Eu sou menos hostil ás dictaduras que muitos dos eloquentes oradores que me precederam neste debate. Comprehendo a sua indignação, que é sincera, que é verdadeira, que é flammejante de todos os affectos, que a paixão pela liberdade inspira e merece; mas penso que esta nobre sentimentalidade recáe em factos e doutrinas, que a melhor critica d'este momento não acceita, não justifica. N'esta hora adiantada da sciencia, parece-me a mim que, em vez do subirmos á origem metaphysica dos systemas, puro nimbo em que nada se distingue e só se vê o que se quer ver, devemos antes baixar á analyse das condições positivas em que assenta toda a moderna politica. (Apoiados.)
As dictaduras são violações directas da soberania nacional, e, considerada esta como um poder real, verdadeiro, permanente, as dictaduras são crimes gravissimos, e não ha pena que seja para ellas castigo bastante.
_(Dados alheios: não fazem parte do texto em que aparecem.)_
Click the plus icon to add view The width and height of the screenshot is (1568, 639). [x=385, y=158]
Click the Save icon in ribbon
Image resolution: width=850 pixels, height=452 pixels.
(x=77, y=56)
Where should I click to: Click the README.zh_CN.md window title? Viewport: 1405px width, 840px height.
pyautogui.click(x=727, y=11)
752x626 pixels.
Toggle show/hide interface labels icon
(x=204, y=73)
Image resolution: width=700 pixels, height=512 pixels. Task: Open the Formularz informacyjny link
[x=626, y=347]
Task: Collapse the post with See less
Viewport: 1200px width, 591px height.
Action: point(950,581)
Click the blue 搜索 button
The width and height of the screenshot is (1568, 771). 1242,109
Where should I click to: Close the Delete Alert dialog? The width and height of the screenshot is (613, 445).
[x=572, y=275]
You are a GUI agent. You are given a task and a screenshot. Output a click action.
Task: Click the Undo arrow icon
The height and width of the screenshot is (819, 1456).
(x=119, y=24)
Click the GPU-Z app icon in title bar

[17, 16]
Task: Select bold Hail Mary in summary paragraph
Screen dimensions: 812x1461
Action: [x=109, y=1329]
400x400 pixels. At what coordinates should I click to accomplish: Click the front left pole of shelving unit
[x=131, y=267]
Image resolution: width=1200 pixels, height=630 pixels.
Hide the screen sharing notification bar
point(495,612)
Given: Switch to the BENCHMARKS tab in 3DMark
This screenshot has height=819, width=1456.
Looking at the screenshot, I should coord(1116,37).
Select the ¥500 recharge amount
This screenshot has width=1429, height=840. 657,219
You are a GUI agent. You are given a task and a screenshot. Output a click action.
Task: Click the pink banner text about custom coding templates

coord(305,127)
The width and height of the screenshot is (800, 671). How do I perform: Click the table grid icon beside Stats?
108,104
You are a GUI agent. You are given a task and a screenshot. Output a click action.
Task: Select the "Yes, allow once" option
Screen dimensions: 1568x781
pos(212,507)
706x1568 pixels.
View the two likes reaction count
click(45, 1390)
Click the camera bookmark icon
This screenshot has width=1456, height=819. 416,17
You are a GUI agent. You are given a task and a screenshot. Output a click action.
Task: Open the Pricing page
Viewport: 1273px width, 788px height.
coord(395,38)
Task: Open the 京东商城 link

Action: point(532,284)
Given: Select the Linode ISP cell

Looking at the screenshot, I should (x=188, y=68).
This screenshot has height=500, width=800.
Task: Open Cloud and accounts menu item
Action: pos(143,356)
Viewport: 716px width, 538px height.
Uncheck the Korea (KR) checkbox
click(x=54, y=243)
São como aquelles crimes que o legislador grego deixava fora da lei, por serem monstruosas, por serem impossiveis. (Apoiados.)
Mas a soberania popular tem ainda hoje o caracter que se lhe attribui no fim do seculo passado e até meiado do seculo actual? Mas a soberania popular, de que não fallo sem o respeito devido a uma cousa augusta, feita de illusões e de verdade, de poesia e de realidade, de sonhos e de factos, consagrada nos melhores livros, que teem sido escriptos pela penna dos homens, santificada pelas revoluções mais redemptoras, que têem sido determinadas pela aspiração de justiça e pela paixão da liberdade; mas esta soberania tem hoje, na consciencia humana, a mesma comprehensão radical das escolas de ha trinta annos?
Não. Não tem.
O que é positivo é que a soberania popular, inspiração e fundamento de todo o direito publico moderno, está enredada, compromettida, esterilizada pelos processos que a servem e pelas instituições que a rodeiam. E, cousa singular! foi o espirito burguez que estabeleceu este notavel progresso humano, e foi elle, depois, que o preverteu e o inutilisou! Creou o e perdeu-o!!... E que a burguezia, a gloriosa burguezia que, desde a idade média, agitou e moveu todos os grandes ideaes da consciencia humana, rompendo as resistencias do poder, atravessando as fogueiras do fanatismo, pondo na arte e na sciencia intenções moraes e revolucionarias, levando a sua coragem até ao heroismno e o seu heroismo até ao martyrio, erguendo pacientemente e levantando, apesar de tantas dificuldades, a grandiosa fabrica dos ultimos seis seculos da nossa historia; é que esta burguezia, depois de ser, por tanto tempo, protestante, divergente, aspiradora do melhor, tornou-se no que hoje se vê, uma classe de ficções e privilégios, conservadora de todos os seus interesses, que mantem acima de tudo, que sustenta apesar de tudo! (Muitos e repetidos apoiados.)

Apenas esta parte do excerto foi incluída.